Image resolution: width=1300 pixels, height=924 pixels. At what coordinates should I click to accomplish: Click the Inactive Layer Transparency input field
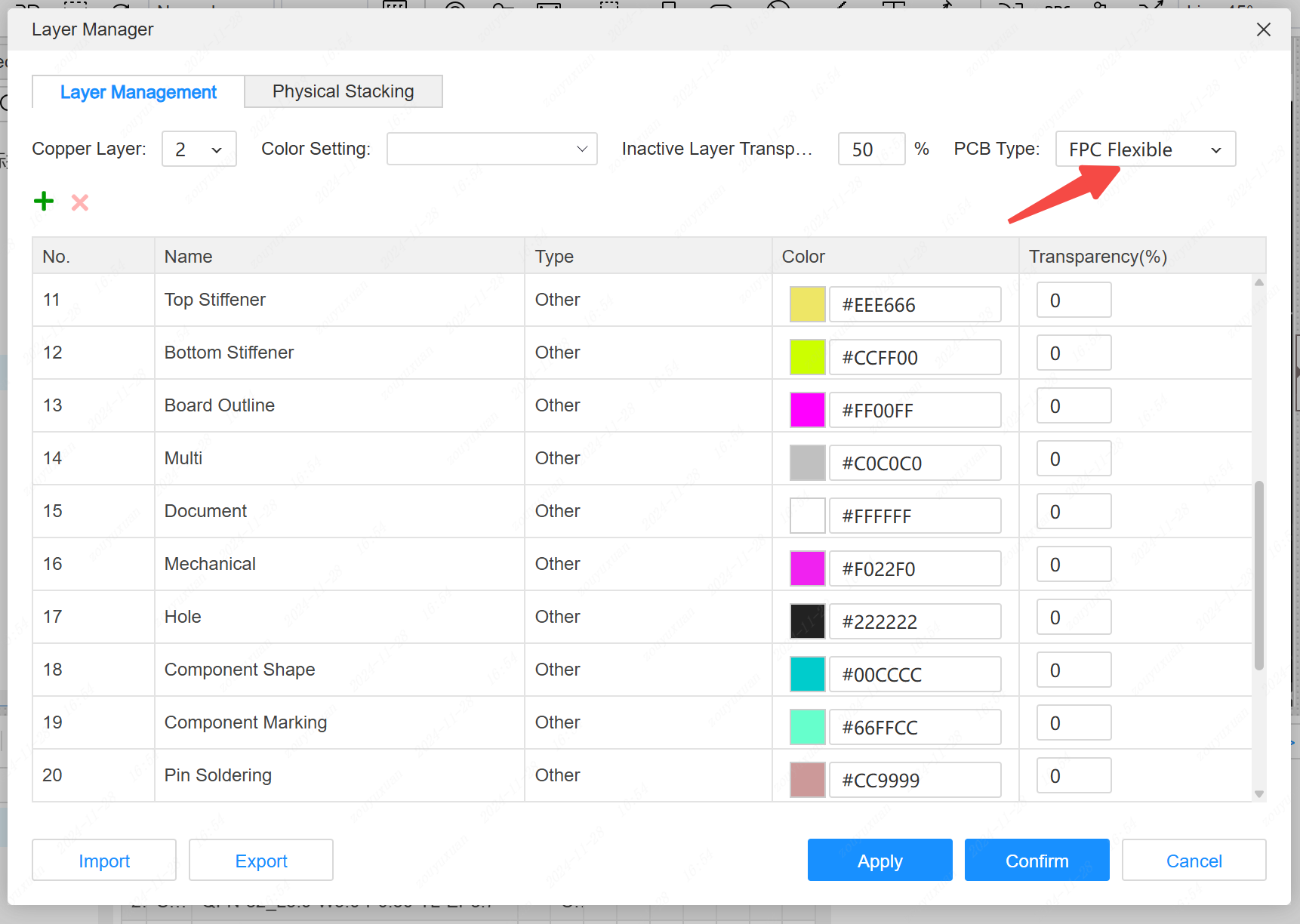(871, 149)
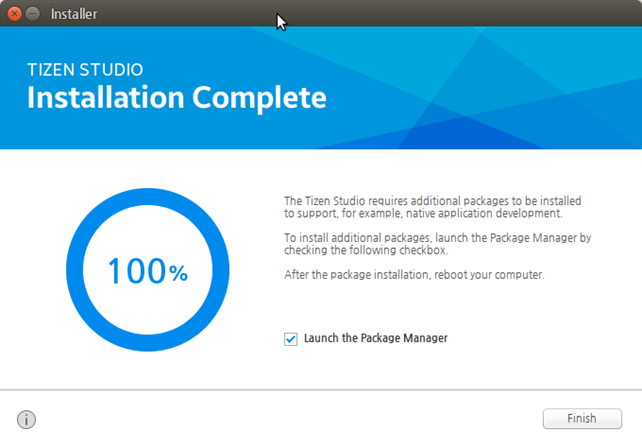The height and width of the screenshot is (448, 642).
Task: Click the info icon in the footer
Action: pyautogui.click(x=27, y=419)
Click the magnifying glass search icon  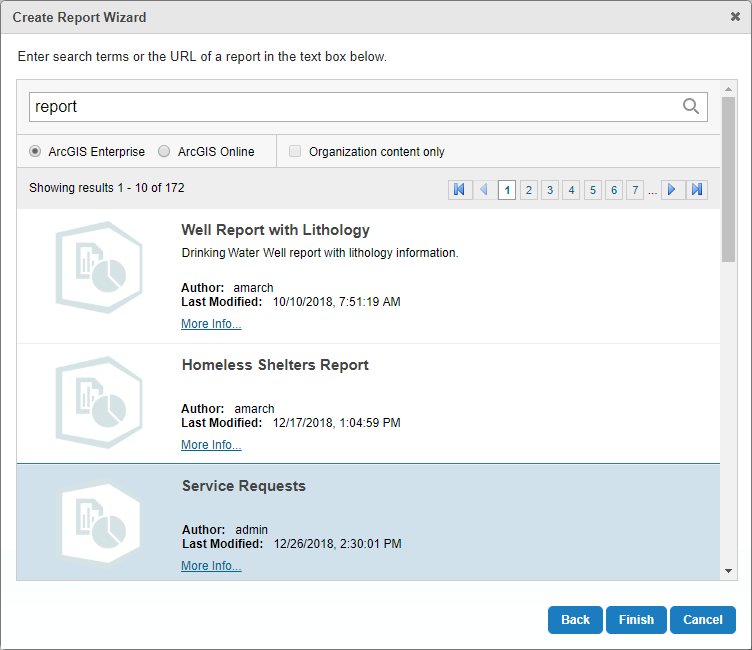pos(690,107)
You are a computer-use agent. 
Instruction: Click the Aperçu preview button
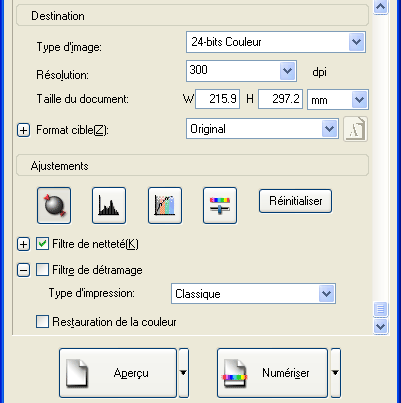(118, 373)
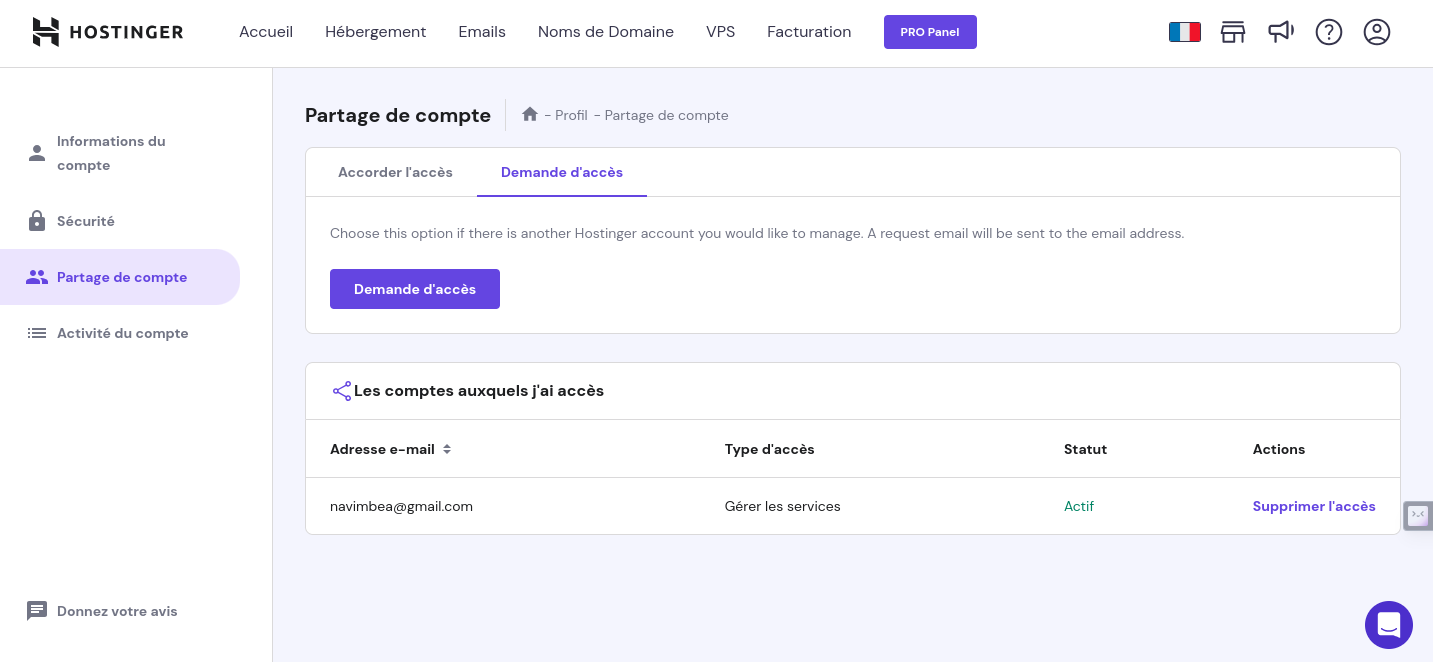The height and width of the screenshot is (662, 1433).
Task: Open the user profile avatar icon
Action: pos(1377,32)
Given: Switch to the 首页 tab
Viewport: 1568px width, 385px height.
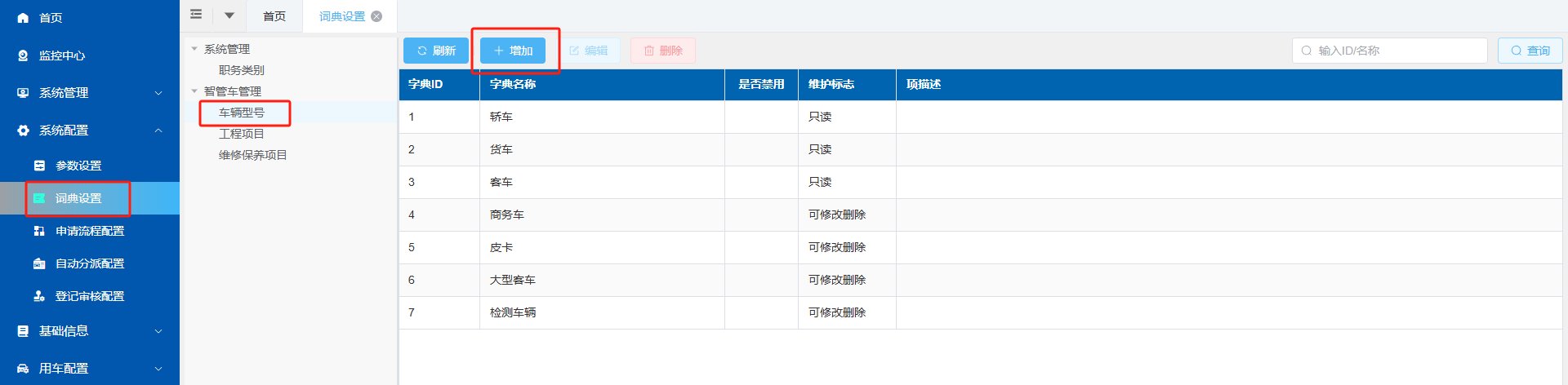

= = = =

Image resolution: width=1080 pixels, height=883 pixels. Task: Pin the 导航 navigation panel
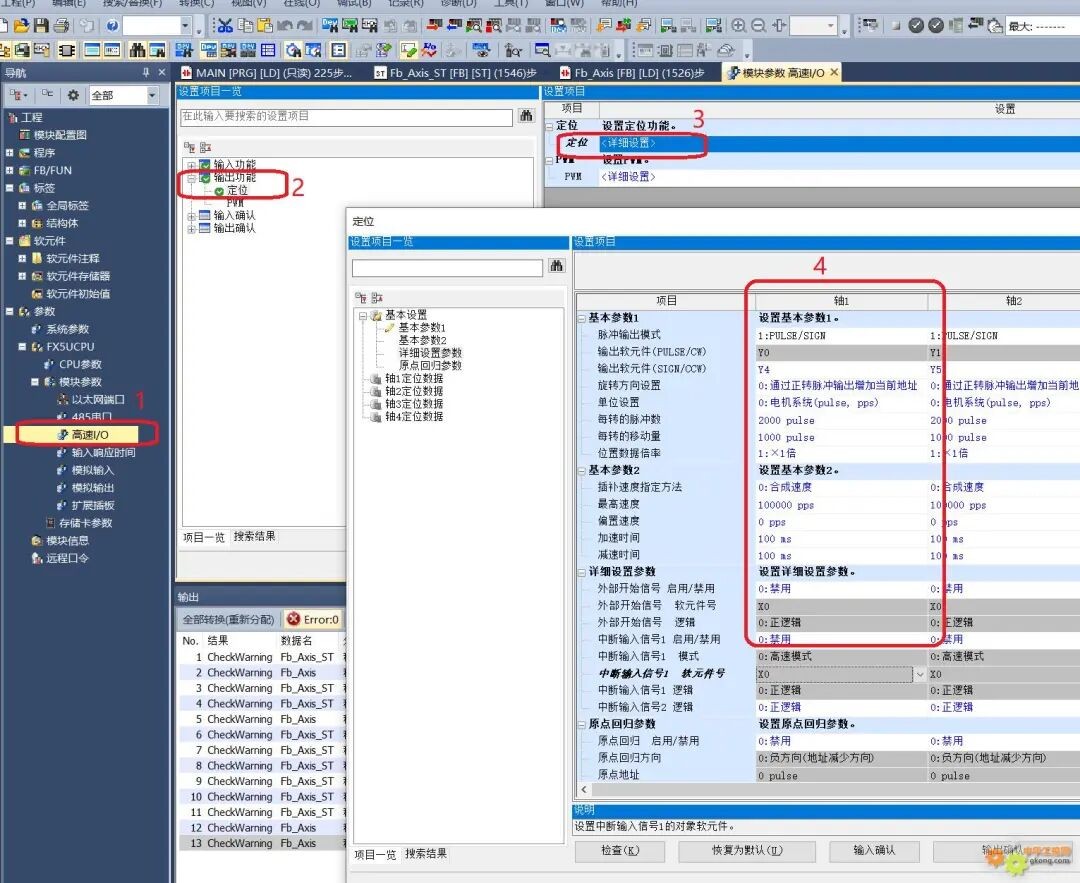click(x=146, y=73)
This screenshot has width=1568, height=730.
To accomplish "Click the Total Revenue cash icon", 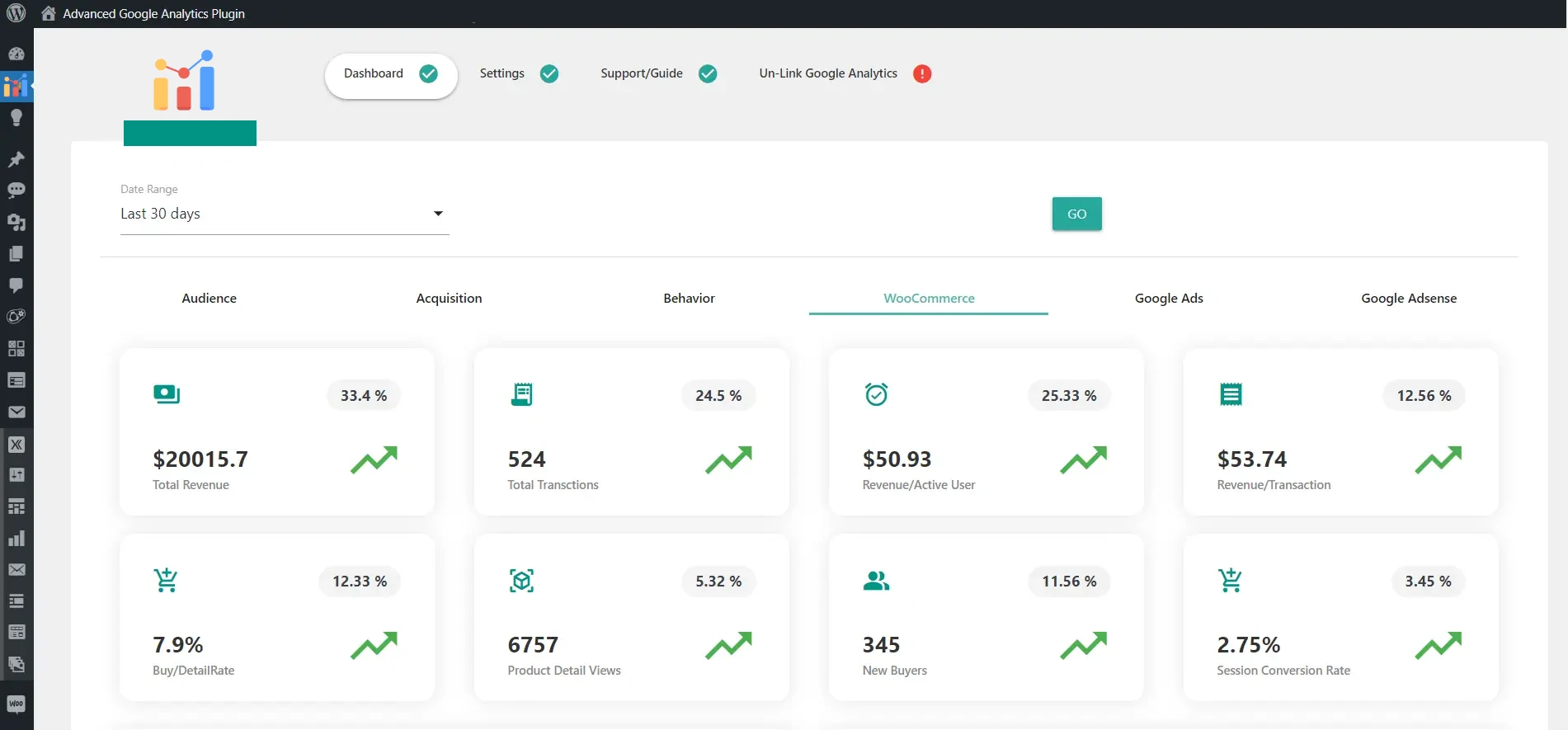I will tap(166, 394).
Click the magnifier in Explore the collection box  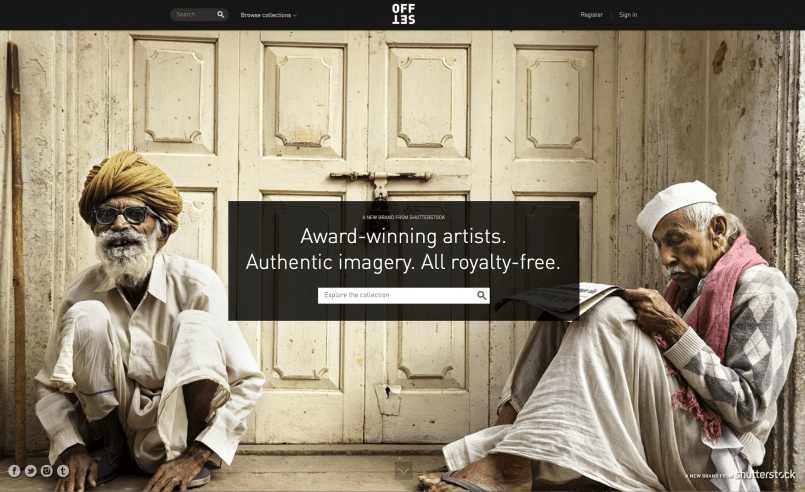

= = = =

* Required task:
Change "Switch" to "Go" in the entries above, from the line with "Given: Switch to the 首页 tab" to the line with "Viewport: 1568px width, 385px height.", and write out those lines again with nothing else altered.

* Exercise response:
Given: Go to the 首页 tab
Viewport: 1568px width, 385px height.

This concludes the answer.